About the accuracy on VQA-RAD

luzimu commented 10 months ago

Thanks for you marvelous work! I encountered some issues while evaluating the model on VQA-RAD. The checkpoint was downloaded from the URL https://www.dropbox.com/s/sbhohrc0vsxio8r/vqa_rad.pt?dl=0, and we executed the 'evaluate_vqa_rad_beam.sh' script as instructed. However, I noticed in the corresponding log that the accuracy on VQA-RAD is 0.3338, which is lower than the 71.6 reported in the paper. Could you please provide some clarification regarding this matter? Here is the reserved log: 2023-10-18 16:50:16 | INFO | ofa.evaluate | {'_name': None, 'common': {'_name': None, 'no_progress_bar': False, 'log_interval': 100, 'log_format': 'simple', 'log_file': None, 'aim_repo': None, 'aim_run_hash': None, 'tensorboard_logdir': None, 'wandb_project': None, 'azureml_logging': False, 'seed': 7, 'cpu': False, 'tpu': False, 'bf16':(...) 2023-10-18 16:50:16 | INFO | ofa.evaluate | loading model(s) from ../../checkpoints/vqa_rad.pt 2023-10-18 16:50:20 | INFO | tasks.ofa_task | source dictionary: 59457 types 2023-10-18 16:50:20 | INFO | tasks.ofa_task | target dictionary: 59457 types local datafile ../../datasets/finetuning/VQA-RAD/test.tsv slice_id 0 begin to initialize row_count and line_idx-to-offset mapping local datafile ../../datasets/finetuning/VQA-RAD/test.tsv slice_id 0 finished initializing row_count and line_idx-to-offset mapping file ../../datasets/finetuning/VQA-RAD/test.tsv slice_id 0 row count 451 total row count 451 2023-10-18 16:51:20 | INFO | ofa.evaluate | loading EMA weights from ../../checkpoints/vqa_rad.pt 2023-10-18 16:54:58 | INFO | ofa.evaluate | score_sum: tensor([137.], device='cuda:0'), score_cnt: tensor([451.], device='cuda:0'), score: 0.3038

taokz commented 10 months ago

Hi @luzimu

The issue arises from the fact that the generated answers are in lowercase, while the gold standard answers are in uppercase. To illustrate, BiomedGPT outputs 'yes,' whereas the gold answer is 'Yes.' Consequently, the reported results in our logs may not accurately reflect the performance.
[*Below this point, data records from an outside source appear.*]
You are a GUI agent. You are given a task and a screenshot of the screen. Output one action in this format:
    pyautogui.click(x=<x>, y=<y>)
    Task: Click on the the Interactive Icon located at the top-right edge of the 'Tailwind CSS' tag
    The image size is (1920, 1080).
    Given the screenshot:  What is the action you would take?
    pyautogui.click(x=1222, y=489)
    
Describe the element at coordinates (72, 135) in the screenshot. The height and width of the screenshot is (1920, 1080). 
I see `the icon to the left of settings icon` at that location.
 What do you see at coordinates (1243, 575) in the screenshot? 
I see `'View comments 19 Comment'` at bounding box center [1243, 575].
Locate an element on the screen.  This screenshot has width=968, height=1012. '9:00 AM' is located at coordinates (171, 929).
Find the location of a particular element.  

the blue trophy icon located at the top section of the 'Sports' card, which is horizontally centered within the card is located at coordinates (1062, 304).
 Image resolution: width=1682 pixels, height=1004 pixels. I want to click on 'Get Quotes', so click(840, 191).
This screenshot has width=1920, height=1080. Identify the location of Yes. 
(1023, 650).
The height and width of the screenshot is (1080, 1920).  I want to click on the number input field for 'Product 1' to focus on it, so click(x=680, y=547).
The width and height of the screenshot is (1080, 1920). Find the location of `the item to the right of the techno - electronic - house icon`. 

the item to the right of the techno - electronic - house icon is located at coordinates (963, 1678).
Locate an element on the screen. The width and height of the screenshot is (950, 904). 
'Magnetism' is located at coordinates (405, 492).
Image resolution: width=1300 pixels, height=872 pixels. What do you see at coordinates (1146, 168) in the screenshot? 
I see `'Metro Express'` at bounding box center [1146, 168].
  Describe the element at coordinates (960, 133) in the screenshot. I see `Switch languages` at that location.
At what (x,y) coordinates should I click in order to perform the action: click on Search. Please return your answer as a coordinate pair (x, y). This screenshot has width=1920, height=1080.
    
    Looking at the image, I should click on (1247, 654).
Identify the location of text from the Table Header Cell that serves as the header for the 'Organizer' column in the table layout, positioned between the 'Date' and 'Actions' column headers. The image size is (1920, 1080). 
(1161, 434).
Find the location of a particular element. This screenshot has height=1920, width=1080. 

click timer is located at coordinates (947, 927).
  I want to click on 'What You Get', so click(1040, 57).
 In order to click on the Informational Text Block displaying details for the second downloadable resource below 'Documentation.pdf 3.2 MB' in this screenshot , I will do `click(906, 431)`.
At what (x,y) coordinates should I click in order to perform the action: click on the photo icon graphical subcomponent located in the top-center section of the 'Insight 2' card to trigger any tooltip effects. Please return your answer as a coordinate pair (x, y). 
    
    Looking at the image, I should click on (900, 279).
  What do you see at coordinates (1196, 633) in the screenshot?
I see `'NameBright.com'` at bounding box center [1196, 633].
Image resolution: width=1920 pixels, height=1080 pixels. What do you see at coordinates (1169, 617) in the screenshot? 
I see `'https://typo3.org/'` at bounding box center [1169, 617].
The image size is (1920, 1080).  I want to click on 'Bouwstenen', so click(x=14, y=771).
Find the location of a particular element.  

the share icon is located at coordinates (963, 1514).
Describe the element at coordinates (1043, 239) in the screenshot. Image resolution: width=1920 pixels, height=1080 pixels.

To address this, I have been using the 'test_predict.json' file generated during evaluation and calculating accuracy by converting all uppercase characters in the gold answers to lowercase, and get the result reported in the paper.

Thank you for bringing this to my attention that I ignored previously. I will upload the relevant code and files later this week.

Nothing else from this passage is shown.